Simultaneous starting -hold_jid jobs on Sun Grid Engine

876 views Asked by At

How do I start a bunch of SGE (Sun Grid Engine) jobs where some use -hold_jid option, but without requiring clever sorting of the order of qsub submissions.

If I do this everthing is fine, where job2 waits for job1 to finish:

qsub                   job1.sh
qsub -hold_jid job1.sh job2.sh             # OK: job2 waits for job1

However if I instead submit in a different order as shown below, job2 wrongly starts without waiting for job1. Presumably because SGE sees there are no job1 to wait for since job1 has not yet been submitted.
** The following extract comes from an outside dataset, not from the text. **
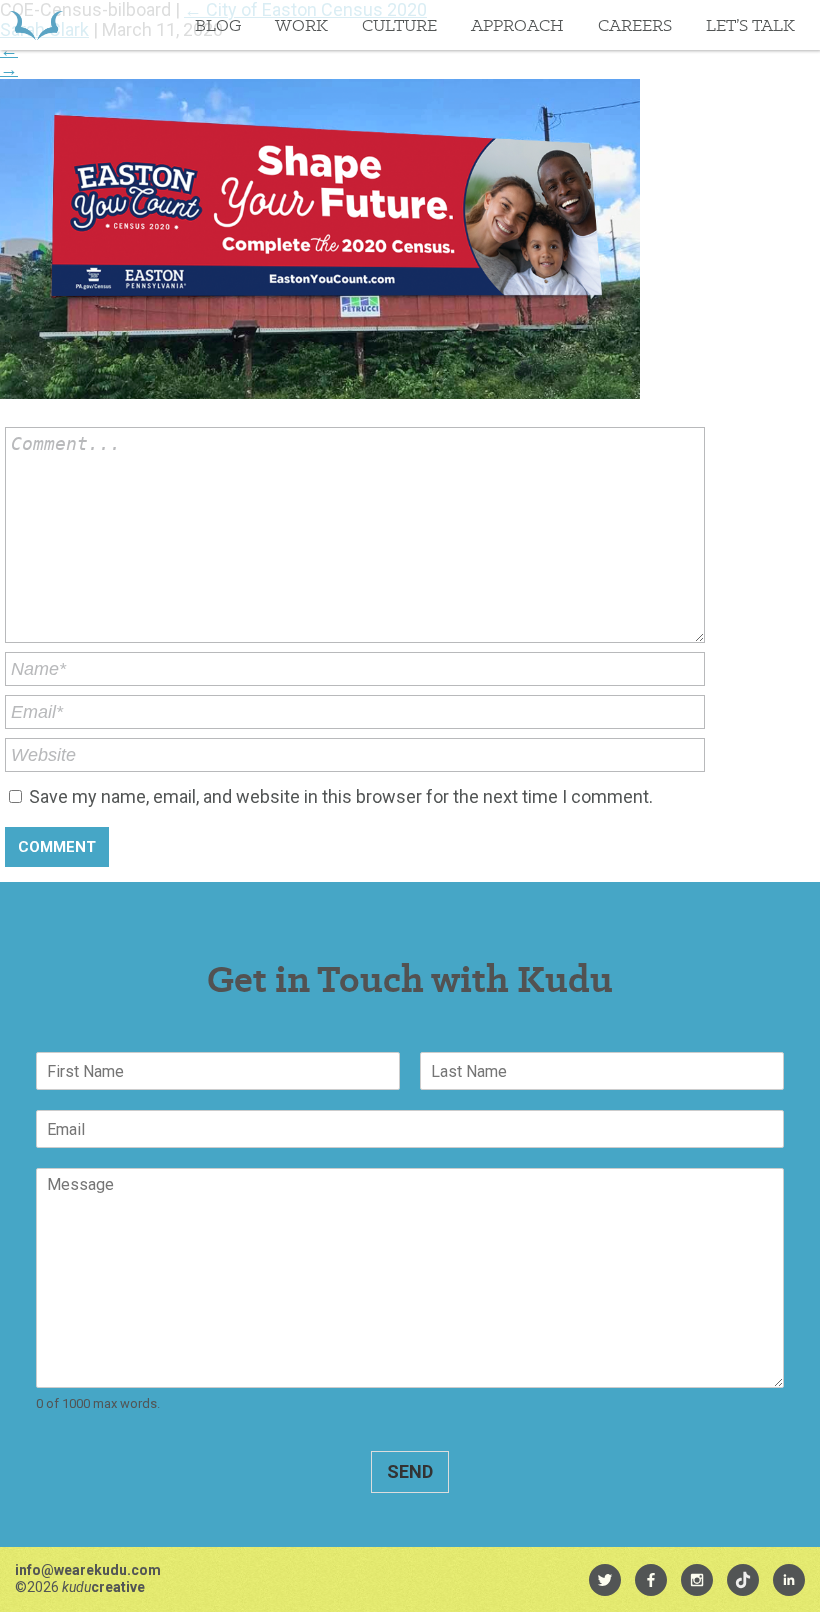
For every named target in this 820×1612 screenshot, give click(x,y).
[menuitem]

qsub -hold_jid job1.sh job2.sh   
qsub                   job1.sh             # BAD: job2 does not wait for job1

I have tried user hold option -h and then releasing the user hold with qalter, but releasing user hold seem to also release the -hold_jid hold:

qsub -h -hold_jid job1.sh job2.sh
qsub -h                   job1.sh
qalter -h U job*.sh                        # BAD: job2 does not wait for job1

Building a dependency tree and start to submit jobs from the leaf level would solve my problem. However I would like to avoid this. I am using Sun Grid Engine 6.2u3 on RHEL 6.

1

There are 1 answers

1
Julien V On

If @Vince is right and SGE really waits for jobs that were not launched yet, the only way to reach your goal would be to add a unique part to all your job names.
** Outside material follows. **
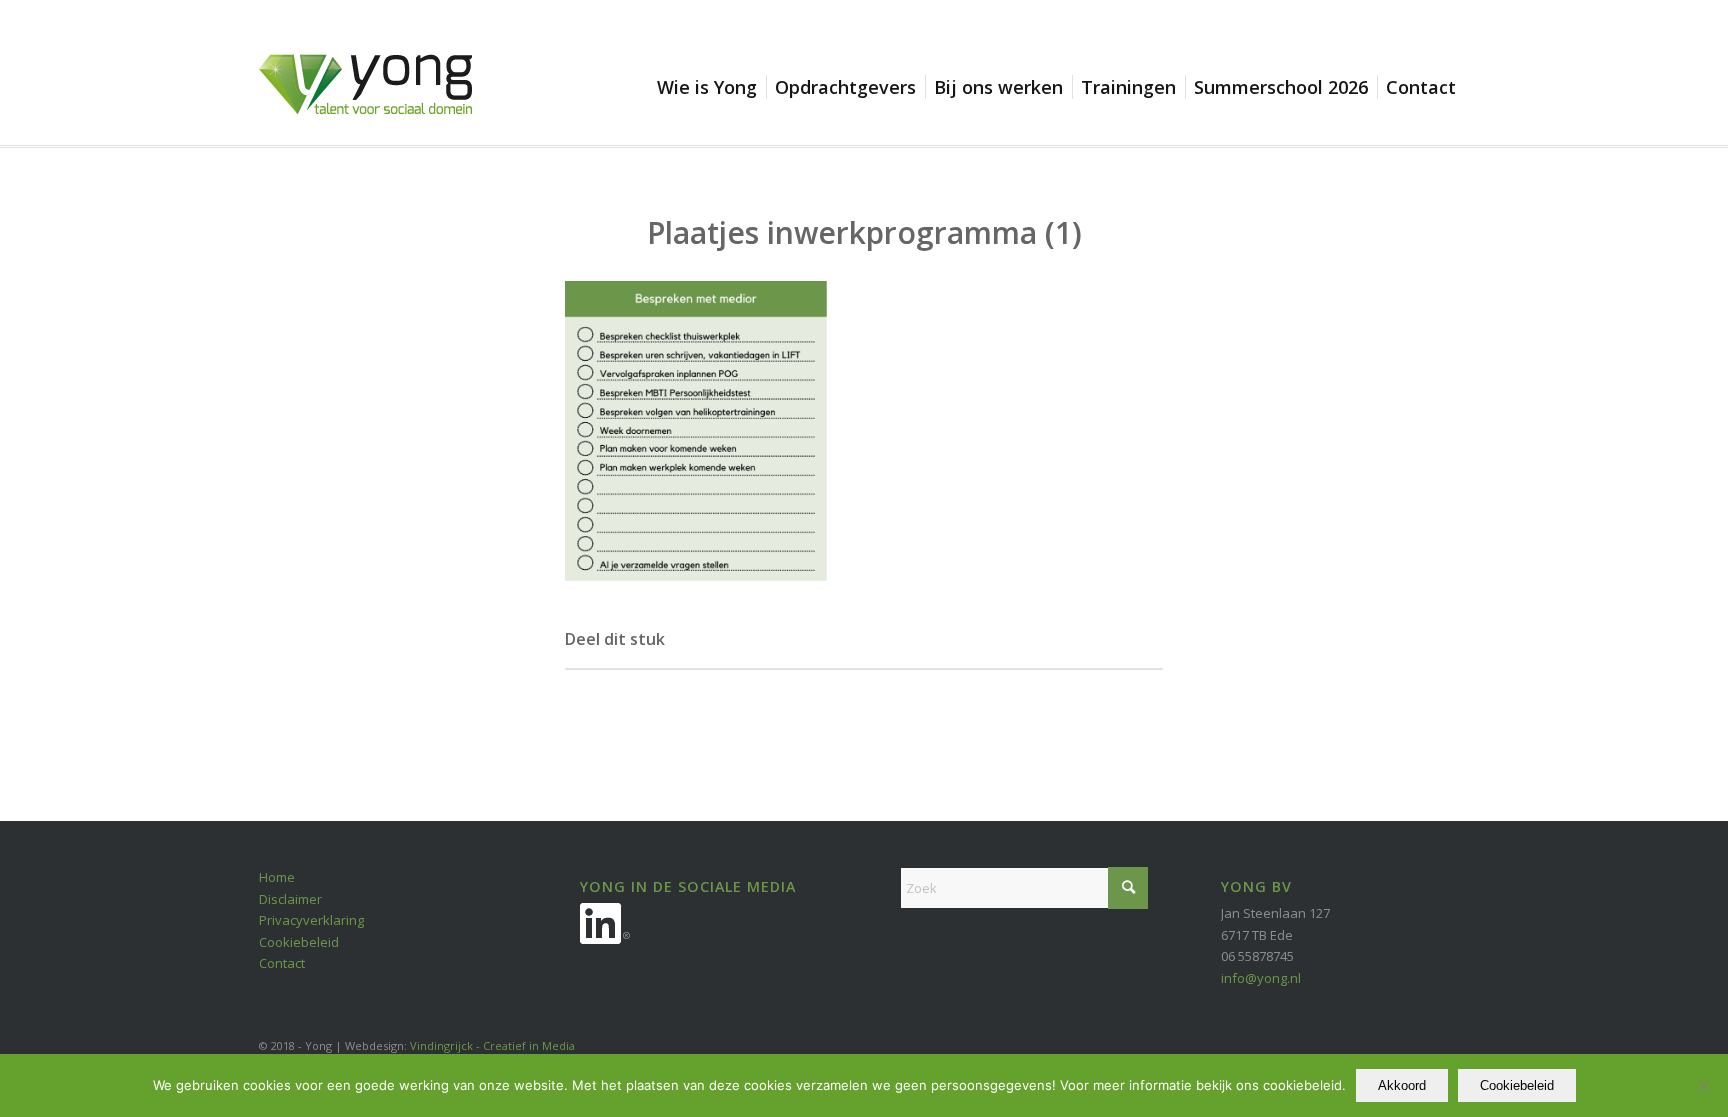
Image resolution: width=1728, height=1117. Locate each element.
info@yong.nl (1261, 978)
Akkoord (1402, 1085)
Using jobid won't work if jobs are not launched in the right order because you can't guess the jobid of a future job. If job1 was not launched yet, job2 qsub execution could not guess what will be job1 jobid to wait for...

For example :

uniqueID=`date "+%Y-%m-%d_%H-%M-%S"`
qsub -N "job2_$uniqueID" -hold_jid "job1_$uniqueID" job2.sh
qsub -N "job1_$uniqueID" job1.sh

This way, whatever the job launching order, job2 will wait job1.